CONSEGNA:
Filtra le voci qui sotto e copia ogni riga che contiene la stringa "pixels".

DATI DI LAVORO:
═══

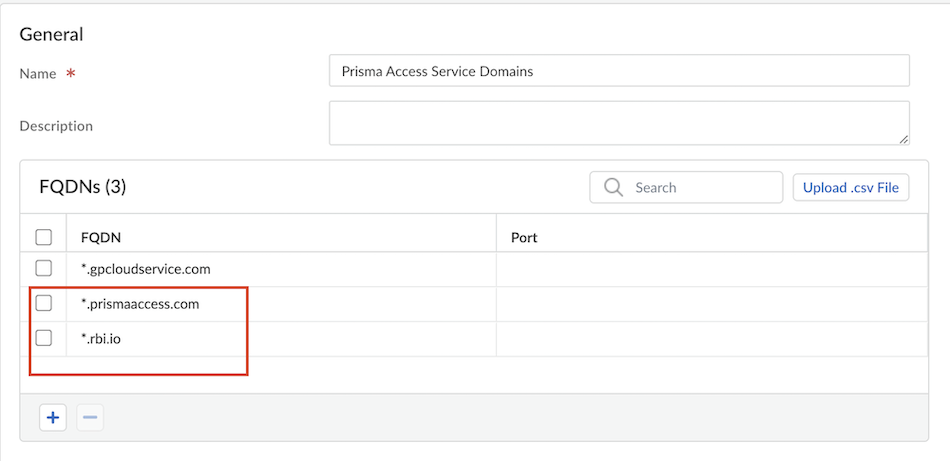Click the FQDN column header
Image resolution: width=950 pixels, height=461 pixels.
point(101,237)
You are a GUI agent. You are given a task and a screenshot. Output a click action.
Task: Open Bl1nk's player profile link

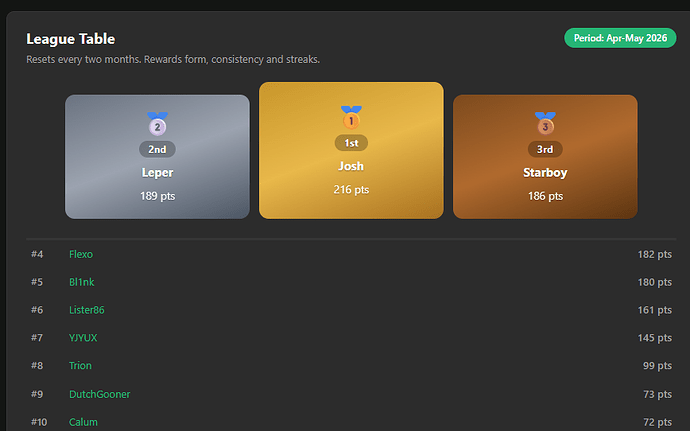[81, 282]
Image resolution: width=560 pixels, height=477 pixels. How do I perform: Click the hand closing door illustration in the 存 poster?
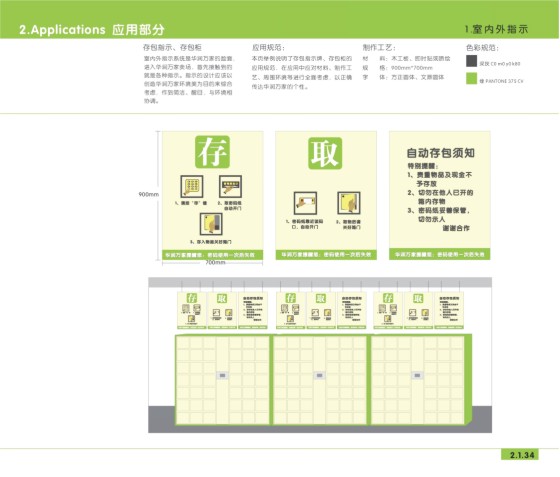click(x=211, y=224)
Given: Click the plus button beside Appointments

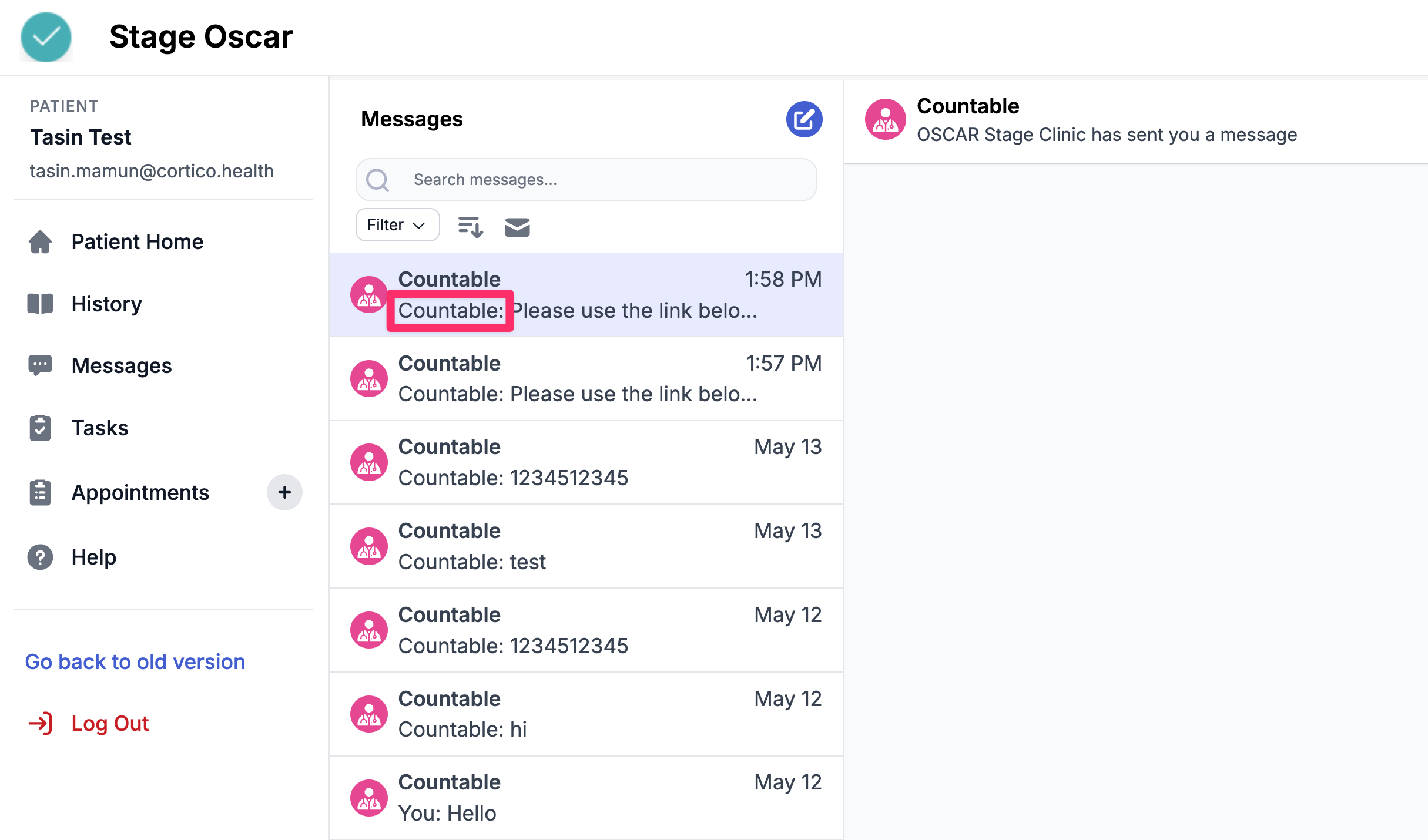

═══

RISULTATO CORRETTO:
Image resolution: width=950 pixels, height=461 pixels.
Image resolution: width=560 pixels, height=477 pixels. How do I perform: Click the hand closing door illustration in the 存 poster?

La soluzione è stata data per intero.